- Task details: The whole listing is to be returned exactly.

───── Dataset entries

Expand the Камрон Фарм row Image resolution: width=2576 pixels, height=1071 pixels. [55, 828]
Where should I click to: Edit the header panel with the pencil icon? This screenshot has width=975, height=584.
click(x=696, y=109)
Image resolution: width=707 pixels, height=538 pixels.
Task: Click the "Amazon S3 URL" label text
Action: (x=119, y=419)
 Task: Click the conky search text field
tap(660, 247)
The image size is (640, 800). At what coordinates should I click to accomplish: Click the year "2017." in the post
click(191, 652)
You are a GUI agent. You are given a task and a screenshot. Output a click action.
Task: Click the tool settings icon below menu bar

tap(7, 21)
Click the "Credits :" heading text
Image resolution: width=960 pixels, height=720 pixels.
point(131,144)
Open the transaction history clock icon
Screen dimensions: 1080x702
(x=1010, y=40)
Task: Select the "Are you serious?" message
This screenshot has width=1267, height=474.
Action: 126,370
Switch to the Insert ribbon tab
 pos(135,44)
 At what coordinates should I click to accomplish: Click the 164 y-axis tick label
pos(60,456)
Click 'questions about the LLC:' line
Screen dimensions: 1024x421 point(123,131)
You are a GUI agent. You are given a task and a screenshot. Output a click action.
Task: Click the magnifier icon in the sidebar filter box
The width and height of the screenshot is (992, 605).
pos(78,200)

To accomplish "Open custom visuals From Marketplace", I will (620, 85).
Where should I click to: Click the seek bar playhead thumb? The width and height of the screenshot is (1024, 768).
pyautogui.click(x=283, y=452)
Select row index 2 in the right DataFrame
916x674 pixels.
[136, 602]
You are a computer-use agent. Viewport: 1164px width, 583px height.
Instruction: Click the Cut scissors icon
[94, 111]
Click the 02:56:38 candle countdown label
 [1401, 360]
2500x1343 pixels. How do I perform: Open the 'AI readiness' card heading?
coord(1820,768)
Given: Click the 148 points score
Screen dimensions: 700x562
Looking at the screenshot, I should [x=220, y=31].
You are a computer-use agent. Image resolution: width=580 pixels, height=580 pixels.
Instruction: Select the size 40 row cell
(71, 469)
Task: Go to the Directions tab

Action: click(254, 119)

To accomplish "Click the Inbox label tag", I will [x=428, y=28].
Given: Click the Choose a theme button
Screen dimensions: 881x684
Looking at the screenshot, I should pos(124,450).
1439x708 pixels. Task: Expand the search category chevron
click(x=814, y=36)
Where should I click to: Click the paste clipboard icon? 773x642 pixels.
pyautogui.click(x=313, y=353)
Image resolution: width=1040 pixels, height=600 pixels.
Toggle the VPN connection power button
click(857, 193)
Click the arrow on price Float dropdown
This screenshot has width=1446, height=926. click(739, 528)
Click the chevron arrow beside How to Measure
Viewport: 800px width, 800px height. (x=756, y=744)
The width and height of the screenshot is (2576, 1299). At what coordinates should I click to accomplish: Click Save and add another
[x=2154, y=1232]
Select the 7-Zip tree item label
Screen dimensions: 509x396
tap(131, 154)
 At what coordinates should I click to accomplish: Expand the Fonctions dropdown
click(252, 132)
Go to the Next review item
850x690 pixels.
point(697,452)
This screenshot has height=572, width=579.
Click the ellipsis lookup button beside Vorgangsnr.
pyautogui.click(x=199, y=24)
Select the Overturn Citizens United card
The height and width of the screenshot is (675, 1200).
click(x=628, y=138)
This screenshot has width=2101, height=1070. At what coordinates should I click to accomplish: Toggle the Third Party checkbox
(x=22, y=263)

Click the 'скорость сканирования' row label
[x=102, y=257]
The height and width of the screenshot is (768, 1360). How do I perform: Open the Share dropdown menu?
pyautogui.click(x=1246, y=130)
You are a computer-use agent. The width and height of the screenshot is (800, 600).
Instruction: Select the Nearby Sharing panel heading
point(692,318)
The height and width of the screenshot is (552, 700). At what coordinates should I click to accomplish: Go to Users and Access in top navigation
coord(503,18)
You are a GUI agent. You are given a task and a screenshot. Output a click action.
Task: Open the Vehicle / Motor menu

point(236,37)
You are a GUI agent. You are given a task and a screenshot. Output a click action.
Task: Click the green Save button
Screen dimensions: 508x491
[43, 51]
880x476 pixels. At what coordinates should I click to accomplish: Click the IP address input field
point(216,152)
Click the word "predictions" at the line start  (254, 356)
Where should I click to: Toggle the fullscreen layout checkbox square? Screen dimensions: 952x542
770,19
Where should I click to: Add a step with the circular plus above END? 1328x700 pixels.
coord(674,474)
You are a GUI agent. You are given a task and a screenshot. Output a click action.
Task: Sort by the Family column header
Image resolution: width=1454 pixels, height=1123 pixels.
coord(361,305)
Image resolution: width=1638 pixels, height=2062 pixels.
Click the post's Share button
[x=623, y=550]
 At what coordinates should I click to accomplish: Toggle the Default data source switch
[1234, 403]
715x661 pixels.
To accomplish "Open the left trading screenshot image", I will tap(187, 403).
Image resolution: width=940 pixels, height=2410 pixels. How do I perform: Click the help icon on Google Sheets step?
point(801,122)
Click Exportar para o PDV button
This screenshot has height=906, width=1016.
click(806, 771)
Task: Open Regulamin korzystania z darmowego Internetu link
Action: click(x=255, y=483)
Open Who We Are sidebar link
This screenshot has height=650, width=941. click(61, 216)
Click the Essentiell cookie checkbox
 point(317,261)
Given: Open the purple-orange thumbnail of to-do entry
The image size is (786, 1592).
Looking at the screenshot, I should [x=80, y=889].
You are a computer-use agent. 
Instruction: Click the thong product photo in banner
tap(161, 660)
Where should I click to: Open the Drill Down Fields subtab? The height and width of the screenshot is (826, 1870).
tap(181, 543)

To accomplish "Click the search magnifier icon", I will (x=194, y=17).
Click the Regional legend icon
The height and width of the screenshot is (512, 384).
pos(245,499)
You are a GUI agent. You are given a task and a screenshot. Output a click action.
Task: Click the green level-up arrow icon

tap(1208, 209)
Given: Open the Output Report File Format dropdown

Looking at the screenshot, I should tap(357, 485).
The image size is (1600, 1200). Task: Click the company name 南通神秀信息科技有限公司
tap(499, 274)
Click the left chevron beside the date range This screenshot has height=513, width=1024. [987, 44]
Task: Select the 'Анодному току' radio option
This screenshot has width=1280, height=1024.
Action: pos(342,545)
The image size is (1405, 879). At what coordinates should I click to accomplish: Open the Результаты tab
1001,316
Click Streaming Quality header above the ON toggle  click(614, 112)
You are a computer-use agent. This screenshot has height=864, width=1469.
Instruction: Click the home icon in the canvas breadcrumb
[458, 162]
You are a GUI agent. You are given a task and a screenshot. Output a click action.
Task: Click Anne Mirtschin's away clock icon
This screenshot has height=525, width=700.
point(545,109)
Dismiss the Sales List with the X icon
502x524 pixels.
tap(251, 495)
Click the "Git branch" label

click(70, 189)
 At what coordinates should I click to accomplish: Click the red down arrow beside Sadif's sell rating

──────────

- Expected answer:
Expand the Камрон Фарм row Image resolution: width=2576 pixels, height=1071 pixels. [55, 828]
Where should I click to: Edit the header panel with the pencil icon? This screenshot has width=975, height=584.
click(x=696, y=109)
Image resolution: width=707 pixels, height=538 pixels.
Task: Click the "Amazon S3 URL" label text
Action: (x=119, y=419)
 Task: Click the conky search text field
tap(660, 247)
The image size is (640, 800). At what coordinates should I click to accomplish: Click the year "2017." in the post
click(191, 652)
You are a GUI agent. You are given a task and a screenshot. Output a click action.
Task: Click the tool settings icon below menu bar

tap(7, 21)
Click the "Credits :" heading text
Image resolution: width=960 pixels, height=720 pixels.
point(131,144)
Open the transaction history clock icon
Screen dimensions: 1080x702
(x=1010, y=40)
Task: Select the "Are you serious?" message
This screenshot has width=1267, height=474.
Action: 126,370
Switch to the Insert ribbon tab
 pos(135,44)
 At what coordinates should I click to accomplish: Click the 164 y-axis tick label
pos(60,456)
Click 'questions about the LLC:' line
Screen dimensions: 1024x421 point(123,131)
You are a GUI agent. You are given a task and a screenshot. Output a click action.
Task: Click the magnifier icon in the sidebar filter box
The width and height of the screenshot is (992, 605).
pos(78,200)

To accomplish "Open custom visuals From Marketplace", I will (620, 85).
Where should I click to: Click the seek bar playhead thumb? The width and height of the screenshot is (1024, 768).
pyautogui.click(x=283, y=452)
Select row index 2 in the right DataFrame
916x674 pixels.
[136, 602]
You are a computer-use agent. Viewport: 1164px width, 583px height.
Instruction: Click the Cut scissors icon
[94, 111]
Click the 02:56:38 candle countdown label
 [1401, 360]
2500x1343 pixels. How do I perform: Open the 'AI readiness' card heading?
coord(1820,768)
Given: Click the 148 points score
Screen dimensions: 700x562
Looking at the screenshot, I should [x=220, y=31].
You are a computer-use agent. Image resolution: width=580 pixels, height=580 pixels.
Instruction: Select the size 40 row cell
(71, 469)
Task: Go to the Directions tab

Action: click(254, 119)

To accomplish "Click the Inbox label tag", I will [x=428, y=28].
Given: Click the Choose a theme button
Screen dimensions: 881x684
Looking at the screenshot, I should pos(124,450).
1439x708 pixels. Task: Expand the search category chevron
click(x=814, y=36)
Where should I click to: Click the paste clipboard icon? 773x642 pixels.
pyautogui.click(x=313, y=353)
Image resolution: width=1040 pixels, height=600 pixels.
Toggle the VPN connection power button
click(857, 193)
Click the arrow on price Float dropdown
This screenshot has width=1446, height=926. click(739, 528)
Click the chevron arrow beside How to Measure
Viewport: 800px width, 800px height. (x=756, y=744)
The width and height of the screenshot is (2576, 1299). At what coordinates should I click to accomplish: Click Save and add another
[x=2154, y=1232]
Select the 7-Zip tree item label
Screen dimensions: 509x396
tap(131, 154)
 At what coordinates should I click to accomplish: Expand the Fonctions dropdown
click(252, 132)
Go to the Next review item
850x690 pixels.
point(697,452)
This screenshot has height=572, width=579.
Click the ellipsis lookup button beside Vorgangsnr.
pyautogui.click(x=199, y=24)
Select the Overturn Citizens United card
The height and width of the screenshot is (675, 1200).
click(x=628, y=138)
This screenshot has width=2101, height=1070. At what coordinates should I click to accomplish: Toggle the Third Party checkbox
(x=22, y=263)

Click the 'скорость сканирования' row label
[x=102, y=257]
The height and width of the screenshot is (768, 1360). How do I perform: Open the Share dropdown menu?
pyautogui.click(x=1246, y=130)
You are a computer-use agent. The width and height of the screenshot is (800, 600).
Instruction: Select the Nearby Sharing panel heading
point(692,318)
The height and width of the screenshot is (552, 700). At what coordinates should I click to accomplish: Go to Users and Access in top navigation
coord(503,18)
You are a GUI agent. You are given a task and a screenshot. Output a click action.
Task: Open the Vehicle / Motor menu

point(236,37)
You are a GUI agent. You are given a task and a screenshot. Output a click action.
Task: Click the green Save button
Screen dimensions: 508x491
[43, 51]
880x476 pixels. At what coordinates should I click to accomplish: Click the IP address input field
point(216,152)
Click the word "predictions" at the line start  (254, 356)
Where should I click to: Toggle the fullscreen layout checkbox square? Screen dimensions: 952x542
770,19
Where should I click to: Add a step with the circular plus above END? 1328x700 pixels.
coord(674,474)
You are a GUI agent. You are given a task and a screenshot. Output a click action.
Task: Sort by the Family column header
Image resolution: width=1454 pixels, height=1123 pixels.
coord(361,305)
Image resolution: width=1638 pixels, height=2062 pixels.
Click the post's Share button
[x=623, y=550]
 At what coordinates should I click to accomplish: Toggle the Default data source switch
[1234, 403]
715x661 pixels.
To accomplish "Open the left trading screenshot image", I will tap(187, 403).
Image resolution: width=940 pixels, height=2410 pixels. How do I perform: Click the help icon on Google Sheets step?
point(801,122)
Click Exportar para o PDV button
This screenshot has height=906, width=1016.
click(806, 771)
Task: Open Regulamin korzystania z darmowego Internetu link
Action: click(x=255, y=483)
Open Who We Are sidebar link
This screenshot has height=650, width=941. click(61, 216)
Click the Essentiell cookie checkbox
 point(317,261)
Given: Open the purple-orange thumbnail of to-do entry
The image size is (786, 1592).
Looking at the screenshot, I should [x=80, y=889].
You are a computer-use agent. 
Instruction: Click the thong product photo in banner
tap(161, 660)
Where should I click to: Open the Drill Down Fields subtab? The height and width of the screenshot is (826, 1870).
tap(181, 543)

To accomplish "Click the search magnifier icon", I will (x=194, y=17).
Click the Regional legend icon
The height and width of the screenshot is (512, 384).
pos(245,499)
You are a GUI agent. You are given a task and a screenshot. Output a click action.
Task: Click the green level-up arrow icon

tap(1208, 209)
Given: Open the Output Report File Format dropdown

Looking at the screenshot, I should tap(357, 485).
The image size is (1600, 1200). Task: Click the company name 南通神秀信息科技有限公司
tap(499, 274)
Click the left chevron beside the date range This screenshot has height=513, width=1024. [987, 44]
Task: Select the 'Анодному току' radio option
This screenshot has width=1280, height=1024.
Action: pos(342,545)
The image size is (1405, 879). At what coordinates should I click to accomplish: Open the Результаты tab
1001,316
Click Streaming Quality header above the ON toggle  click(614, 112)
You are a computer-use agent. This screenshot has height=864, width=1469.
Instruction: Click the home icon in the canvas breadcrumb
[458, 162]
You are a GUI agent. You are given a task and a screenshot. Output a click action.
Task: Click Anne Mirtschin's away clock icon
This screenshot has height=525, width=700.
point(545,109)
Dismiss the Sales List with the X icon
502x524 pixels.
tap(251, 495)
Click the "Git branch" label

click(70, 189)
 At what coordinates should I click to accomplish: Click the red down arrow beside Sadif's sell rating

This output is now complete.